→ **DOCUMENT EXCERPT**:
>>>

10. TAX CONTROVERSIES.
10.1 RESPONSIBILITY. If a consolidated federal income tax return for
any taxable year during which this Agreement is in effect is examined by the
Internal Revenue Service, the examination, as well as any other matters relating
to that tax return, including any tax litigation, will be handled solely by
Titan. Members of the Titan Consolidated Group shall cooperate with Titan and to
this end will execute protests, petitions, and any other documents as Titan
determines to be necessary or appropriate.
10.2 ALLOCATION OF LIABILITY AND EXPENSE. The cost and expense of
Titan's handling of a tax controversy, including legal and accounting fees, will
be allocated to and paid by the member to whom the tax controversy relates. If
the tax controversy relates to more than one member in the Titan Consolidated
Group, the cost and expense will be allocated between the Companies in the
proportion that each Company's potential additional tax liability bears to the
total potential additional tax liability of the Titan Consolidated Group
(assuming that the final determination of the tax controversy is in favor of the
Internal Revenue Service) for the tax year on issue. If the tax controversy
encompasses more than one tax year, Titan will first allocate the cost and
expense to each tax year in the proportion that the potential additional tax
liability for each tax year bears to the total potential additional tax
liability for the tax years in issue.
11. DURATION.
11.1 AGREEMENT IN EFFECT. Unless earlier terminated by mutual agreement
of the parties, this Agreement shall remain in effect for federal income tax
purposes with respect to any tax year for which consolidated federal income tax
returns are filed by the Titan Consolidated
7.
Group and for state income tax purposes with respect to any tax year for which
combined, consolidated or unitary income tax returns are filed by the Titan
Consolidated Group.
11.2 TERMINATION OF AGREEMENT. Notwithstanding the termination of this
Agreement, its provisions will remain in effect with respect to any period of
time during the tax year in which termination occurs, for which the income of
the terminating party must be included in the consolidated return. The preceding
sentence shall not be construed however, to require a party to contribute to
consolidated tax liability for any period for which it files a separate return.
Allocations of consolidated tax liability shall be made hereunder only for
periods covered by a consolidated federal income tax return.
12. MISCELLANEOUS.
12.1 PARENT DESIGNATE. At its election, Titan can designate a member of
the Titan Consolidated Group to act on behalf of Titan in performing the duties
identified in this Agreement.
12.2 GOVERNING LAW. This Agreement shall be governed by and construed
in accordance with the internal laws of the State of California as such laws are
applied to agreements between California residents entered into and performed
entirely in California.
12.3 ENTIRE AGREEMENT; AMENDMENT. This Agreement, including any and all
attachments or exhibits hereto, constitutes the entire, final and exclusive
understanding and agreement between the parties with respect to the subject
matter hereof. This Agreement may be amended, waived, discharged or terminated
only by written agreement of the parties.

<<<

→ **DATA**:

>>>

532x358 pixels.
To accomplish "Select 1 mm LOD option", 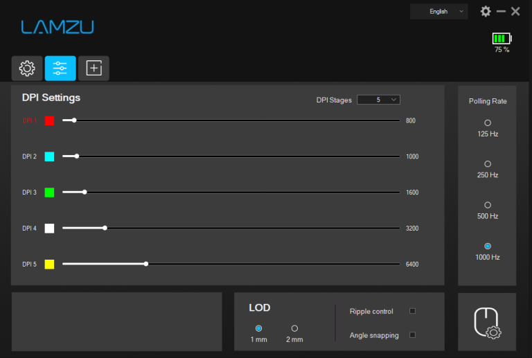I will coord(258,328).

<<<

→ **WHAT YOU WILL DO**:
Could you reproduce the tax agreement excerpt above word for word, between "Group and for" and "a separate return.", inclusive?

→ **THE REPLY**:
Group and for state income tax purposes with respect to any tax year for which
combined, consolidated or unitary income tax returns are filed by the Titan
Consolidated Group.
11.2 TERMINATION OF AGREEMENT. Notwithstanding the termination of this
Agreement, its provisions will remain in effect with respect to any period of
time during the tax year in which termination occurs, for which the income of
the terminating party must be included in the consolidated return. The preceding
sentence shall not be construed however, to require a party to contribute to
consolidated tax liability for any period for which it files a separate return.